Take last night. My husband and I hunkered down in New Orleans with our two dogs and more starchy food and alcohol in the house than we commonly have, cases of bottled water, and flashlights. We removed outdoor hanging plants from hooks and packed up lawn furniture. Why? Because Hurricane Nate was headed for us. Why? Because Hurricane Nate was supposed to land on us as a category two disaster. The mayor Mitch Landrieu wisely told us to stay indoors after seven pm. He told people repeatedly not to go surfing on Lake Catherine — apparently a hurricane jackass dare. He called for a mandatory evacuation of three neighborhoods on the far-eastern side of town. We were battened-down. We were prepared.
And then, at the last possible minute, the storm turned Eastward, away from us. We were spared from all disaster. I saw a rainbow in the sky. I knew we were fine.
Here is the insidious lesson that might be learned from the irrational-brain-god about this event, one that might serve to explain a lack of general compassion on the part of some for the problems of others, particularly those poorer than we are: We might learn that this god spared us because we are somehow better than our neighbors in his eyes.
We hear the occasional crack-pot preacher claiming Houston got flooded because it elected a lesbian mayor, that New Orleans has too much decadence in it, and that caused Katrina. I’m not really talking about those losers who say this. I think that the frightened human mind cannot quite help momentarily thinking that the disaster that narrowly missed us and hit another is a confirmation that we are just in the hands of a proactive and highly insightful deity who knew that the person whose house got clobbered by a tornado either had fantastic insurance and would get a much better house or was sinful in ways that we weren’t, and that’s why our house was spared. The lesson here is the opposite of the lesson learned in the industrial city. In a rural community, Mrs. O’Leary’s cow kicks a lantern in a shed, and the shed burns down, maybe her cows get loose, and her son gets scolded for sleeping in the shed drunk with a lantern that could catch the hay on fire. The person who got sick from yellow fever whose nearest neighbor lived five miles away probably didn’t spread the disease. They won’t even know he’s dead until he’s half decomposed. The irrational brain divine tells us to believe in ourselves, in our own virtues, in such circumstances. While this is not scriptural — Jesus says to us that rain falls on both the wicked and the just — it is an almost inescapable human reflex, one that is destructive to our Republic.
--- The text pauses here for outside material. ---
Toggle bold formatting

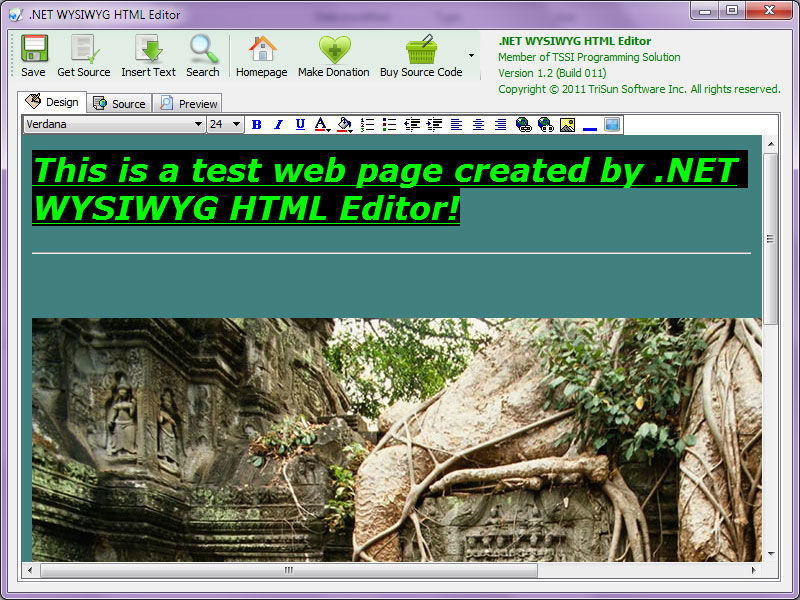point(256,125)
There are cynical politicians in Washington bought up by a few wealthy and greedy megalomaniacs who are willing to demand help for Katrina and withhold it for Sandy because it won’t directly benefit their districts and will cost their patrons more in taxes. They are what we call down here common trash scalawags, and I am not worried about them because I believe (despite recent political rallies) they are few in number. I worry, though, about people who refuse to learn either from the Bible, the Torah, the Koran, or rational and secular humanism that they ARE their brothers’ keeper, that if one of us burns down, we all do, that a flood in Biloxi, is a flood in New Orleans, is a flood in Houston, is a flood in Miami, is a flood in San Juan. How many of us are willing, relieved that we were spared, to share the burdens of others at a distance?
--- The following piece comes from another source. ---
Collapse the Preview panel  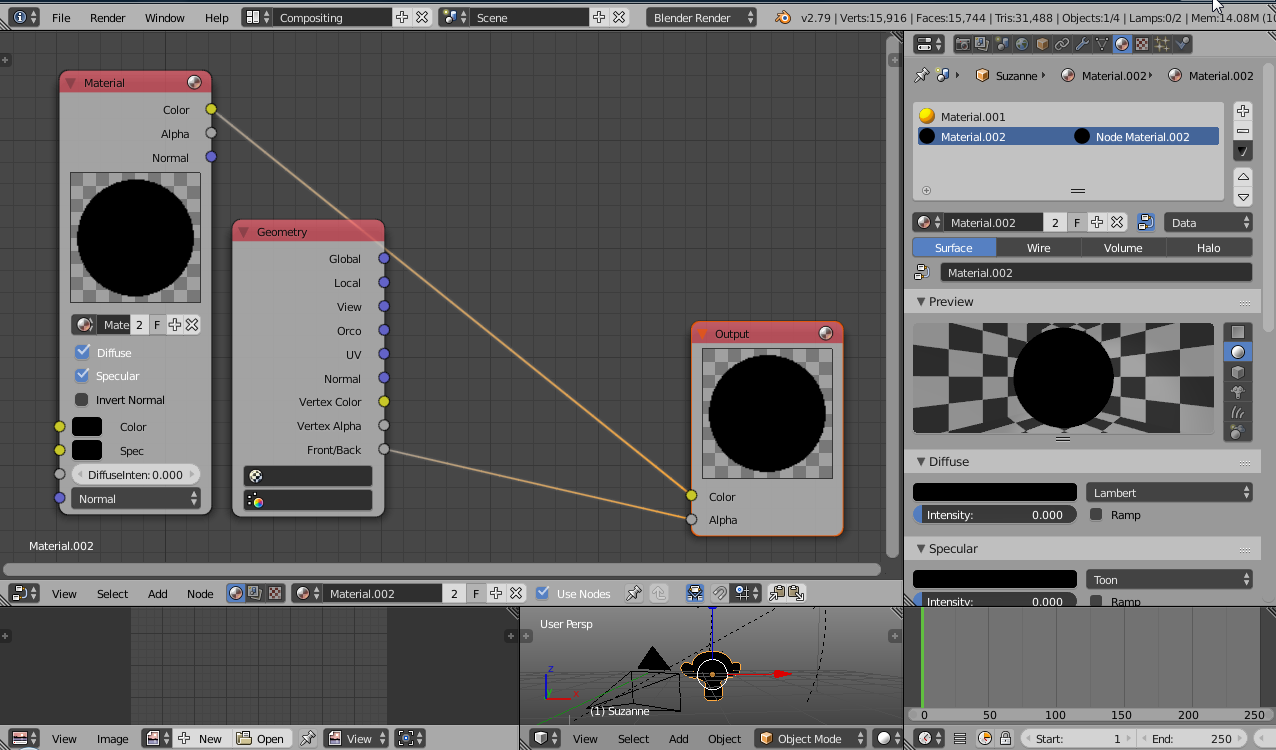950,301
I am sitting writing this now in my un-flooded living room, my pit bull asleep on the love seat, one of the hands typing this intermittently reaching into a bag of starchy snack food that was supposed to sustain me in the event of disaster that never arrived. I feel comfortable. Two hundred miles away, there are sixty thousand people without power. That’s where the storm hit. Even as I send disaster relief, there is a small, barely conscious part of myself that wants to congratulate me for my moral hygiene and clever foresight that I was not the victim here. I need to smash that idol — right after I eat this bag of puffy starch sticks.